--- WHAT IS ASKED ---
Count the lines in the records below that contain the string "width". Give only the number.

━━━ GIVEN ENTRIES ━━━

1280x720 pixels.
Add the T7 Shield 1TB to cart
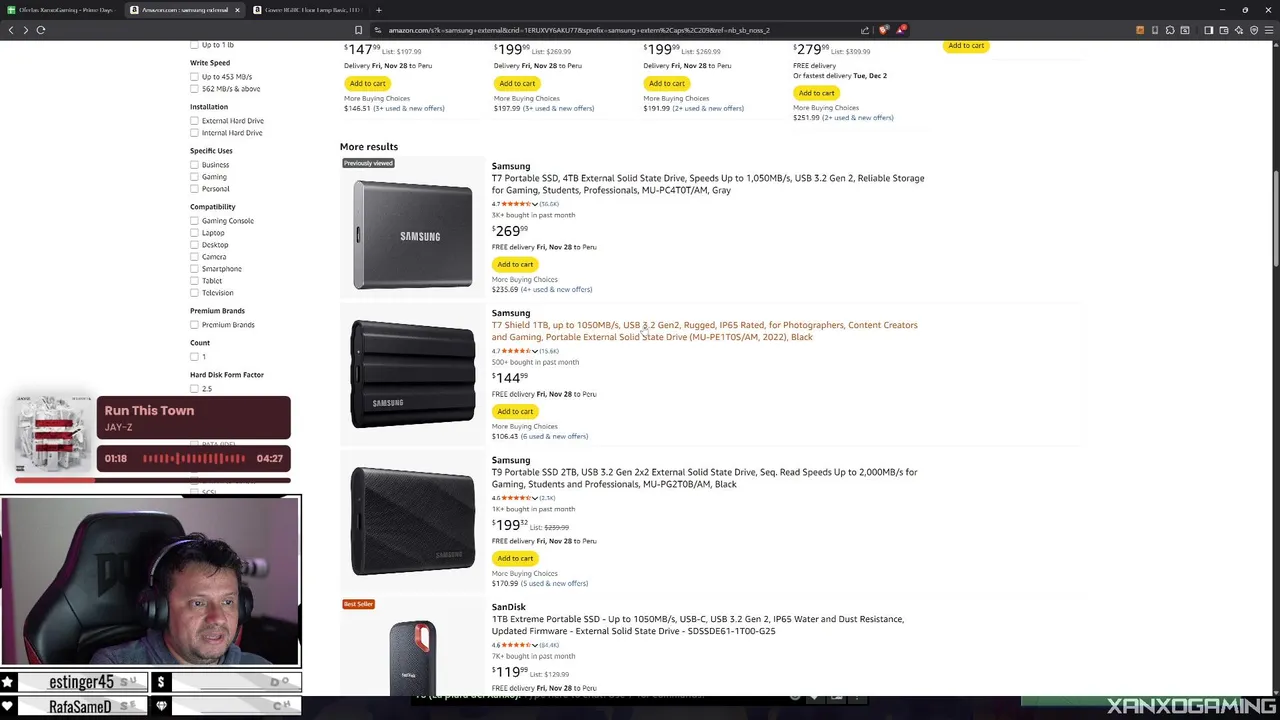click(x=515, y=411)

━━━
━━━ GIVEN ENTRIES ━━━

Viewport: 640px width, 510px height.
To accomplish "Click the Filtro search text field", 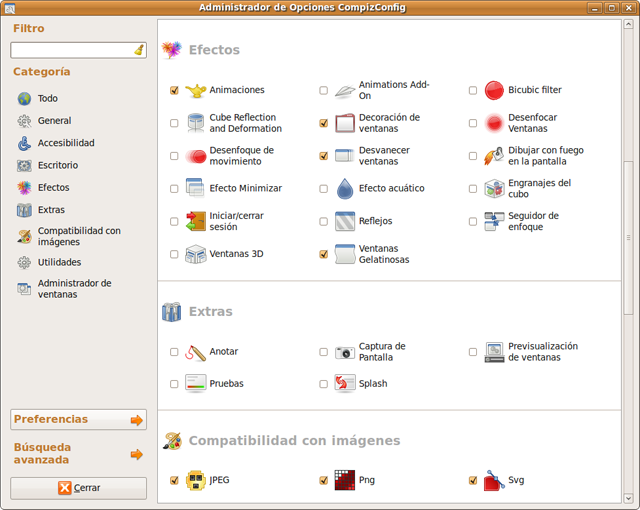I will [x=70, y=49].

━━━
━━━ GIVEN ENTRIES ━━━

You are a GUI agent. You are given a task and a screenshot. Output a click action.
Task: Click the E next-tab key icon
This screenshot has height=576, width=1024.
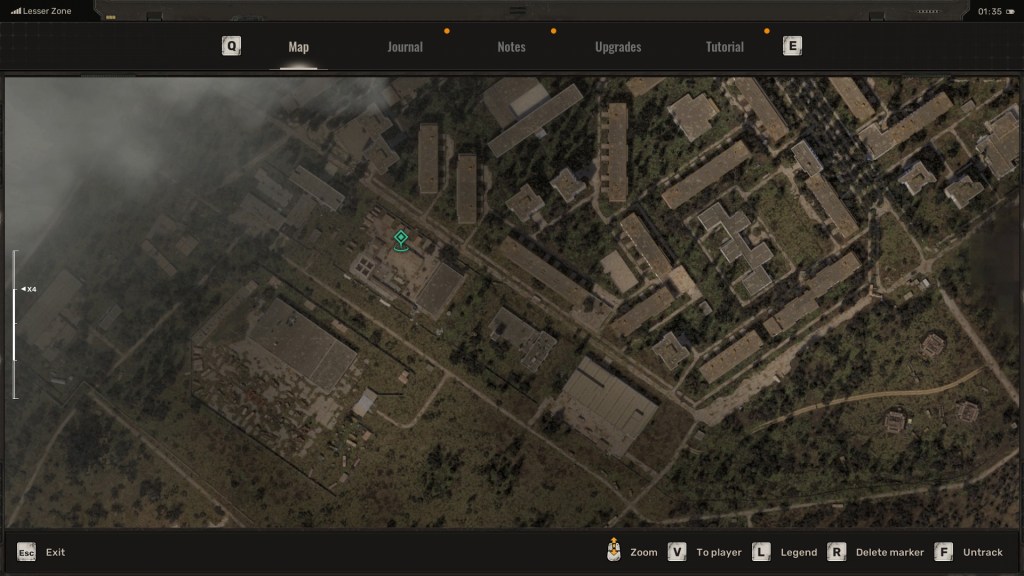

━━━

--- EXERCISE SOLUTION ---
2